Given exercise 1. How would you translate this sentence from the glyph-rescaling email thread into Spanish: "The scale factor is proportional to the depth, not 1/depth."
Given exercise 2. Pick up the email thread about rescaling glyphs after its final sentence and write the part that would follow.

Provided text.
------------------------------------------------
[vtkusers] rescaling glyphs.??

David Gobbi david.gobbi at gmail.com
Tue Feb 9 09:24:16 EST 2010


Sorry, I am a little tired and I made a mistake in my last email.

The scale factor is proportional to the depth, not 1/depth.

   David


On Tue, Feb 9, 2010 at 7:22 AM, David Gobbi <david.gobbi at gmail.com> wrote:
> Hi Rakesh,
>
> This will have to be the last email that I answer in this discussion.
>
> Since every glyph is at a different position, you will have to do the
> computation for every glyph.
>
> The result of the dot product is the depth.  Once you have the depth,
> you must compute the scale factor.  Here's a hint: the scale factor
> will be proportional to 1/depth.
>
> Good luck.
>
>   David
>
>
> On Tue, Feb 9, 2010 at 7:13 AM, Rakesh Patil <rakeshthp at in.com> wrote:
>> hello sir,
>>
>> Now suppose, i have to show glyphs at following positions:
>>
>> 78.23564 8.28372 -5
>> 78.32127 8.32736 -10
>> 78.34723 8.42864 50
>> ...
>> 80.23574 9.37256 1800
>>
>> then, for each point i need to calculate the difference and get the dot
>> product with projection direction??
>>
>> is the result of these dot products the scale factor??
>> Coz in that code i didnt find and depth parameter.. only position is there..
>> Am i correct??
------------------------------------------------
Given information.
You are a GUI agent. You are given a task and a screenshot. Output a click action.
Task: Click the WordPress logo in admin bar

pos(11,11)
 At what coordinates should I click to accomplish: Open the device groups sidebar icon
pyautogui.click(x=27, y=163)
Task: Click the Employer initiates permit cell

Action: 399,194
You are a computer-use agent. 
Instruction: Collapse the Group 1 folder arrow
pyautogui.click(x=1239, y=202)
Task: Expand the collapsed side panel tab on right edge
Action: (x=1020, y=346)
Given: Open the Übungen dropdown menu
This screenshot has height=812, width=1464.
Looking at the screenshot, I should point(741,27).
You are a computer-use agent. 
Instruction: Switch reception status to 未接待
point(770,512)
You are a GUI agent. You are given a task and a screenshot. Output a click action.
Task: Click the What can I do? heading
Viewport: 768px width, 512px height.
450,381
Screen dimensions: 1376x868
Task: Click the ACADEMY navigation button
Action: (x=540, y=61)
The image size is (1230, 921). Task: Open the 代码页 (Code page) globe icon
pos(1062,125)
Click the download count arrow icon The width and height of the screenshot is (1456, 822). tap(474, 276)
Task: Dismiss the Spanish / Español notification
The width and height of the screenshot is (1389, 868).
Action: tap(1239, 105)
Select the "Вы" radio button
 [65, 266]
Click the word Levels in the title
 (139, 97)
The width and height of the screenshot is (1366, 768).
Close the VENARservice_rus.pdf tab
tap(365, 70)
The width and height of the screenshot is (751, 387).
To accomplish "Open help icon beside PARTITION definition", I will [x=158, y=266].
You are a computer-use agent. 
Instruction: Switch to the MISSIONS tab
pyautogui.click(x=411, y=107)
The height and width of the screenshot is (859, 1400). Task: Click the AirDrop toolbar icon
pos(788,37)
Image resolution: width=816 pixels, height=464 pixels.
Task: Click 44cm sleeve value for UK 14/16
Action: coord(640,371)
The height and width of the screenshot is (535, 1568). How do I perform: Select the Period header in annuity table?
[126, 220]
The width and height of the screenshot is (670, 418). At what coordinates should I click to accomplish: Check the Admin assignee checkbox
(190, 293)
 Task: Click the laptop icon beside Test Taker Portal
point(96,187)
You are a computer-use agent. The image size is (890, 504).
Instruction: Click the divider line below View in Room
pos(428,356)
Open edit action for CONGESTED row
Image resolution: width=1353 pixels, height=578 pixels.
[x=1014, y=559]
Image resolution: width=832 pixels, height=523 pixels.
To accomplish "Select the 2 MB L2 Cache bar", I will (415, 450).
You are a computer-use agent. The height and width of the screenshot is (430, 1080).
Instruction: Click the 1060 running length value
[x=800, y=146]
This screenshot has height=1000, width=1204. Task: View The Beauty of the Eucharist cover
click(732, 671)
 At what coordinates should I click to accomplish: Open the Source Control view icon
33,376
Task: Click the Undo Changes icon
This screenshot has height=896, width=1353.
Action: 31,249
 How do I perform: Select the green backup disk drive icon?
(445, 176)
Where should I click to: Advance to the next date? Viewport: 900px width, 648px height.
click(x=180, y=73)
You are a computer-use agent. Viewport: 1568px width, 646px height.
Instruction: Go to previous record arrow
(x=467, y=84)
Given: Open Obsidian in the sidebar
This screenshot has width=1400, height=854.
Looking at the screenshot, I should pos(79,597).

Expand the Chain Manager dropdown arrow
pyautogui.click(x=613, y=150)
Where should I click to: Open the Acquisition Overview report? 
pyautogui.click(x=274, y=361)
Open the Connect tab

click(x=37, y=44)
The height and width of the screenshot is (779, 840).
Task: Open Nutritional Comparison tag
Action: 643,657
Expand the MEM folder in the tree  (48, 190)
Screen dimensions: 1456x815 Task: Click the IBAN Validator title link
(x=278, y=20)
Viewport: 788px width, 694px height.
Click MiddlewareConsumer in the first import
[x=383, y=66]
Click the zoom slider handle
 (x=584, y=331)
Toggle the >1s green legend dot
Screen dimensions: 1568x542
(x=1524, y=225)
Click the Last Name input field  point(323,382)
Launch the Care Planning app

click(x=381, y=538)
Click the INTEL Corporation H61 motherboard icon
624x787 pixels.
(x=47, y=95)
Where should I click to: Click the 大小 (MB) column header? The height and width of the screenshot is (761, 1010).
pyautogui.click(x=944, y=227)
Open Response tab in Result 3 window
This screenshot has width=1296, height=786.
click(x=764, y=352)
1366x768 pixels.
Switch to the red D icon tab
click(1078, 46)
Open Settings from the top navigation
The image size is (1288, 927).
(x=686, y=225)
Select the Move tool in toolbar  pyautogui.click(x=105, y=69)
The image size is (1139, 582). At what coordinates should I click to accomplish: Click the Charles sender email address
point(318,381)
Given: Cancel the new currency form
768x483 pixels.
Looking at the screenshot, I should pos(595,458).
------------------------------------------------
Task response 1. El factor de escala es proporcional a la profundidad, no a 1/profundidad.

Task response 2.
>>
>> Thanks
>>
>> ---------- Original message ----------
>> From:David Gobbi< david.gobbi at gmail.com >
>> Date: 09 Feb 10 19:05:11
>> Subject: Re: rescaling glyphs.??
>> To: Rakesh Patil
>>
>> Let camera position be p1, which you can get from camera->GetPosition().
>>
>> Let object position be p2, i.e. the position of a glyph.
>>
>> The vector "v" is the p2 - p1:
>> v[0] = p2[0] - p1[0];
>> v[1] = p2[1] - p1[1];
>> v[2] = p2[2] - p1[2];
>>
>> That's all there is to it.
>>
>>
>>
>> On Tue, Feb 9, 2010 at 6:24 AM, Rakesh Patil wrote:
>>> Hello sir,
>>>
>>> Thanks a lot for you guidance. Please pardon me if am going wrong at any
>>> point.
>>> I'm am still not clear with this point what you said
>>>
>>> "The depth is the dot product of the camera's direction-of-projection with
>>> the vector from the camera's position to the object's position."
>>>
>>> what exactly is a vector from the camera's position to object's position??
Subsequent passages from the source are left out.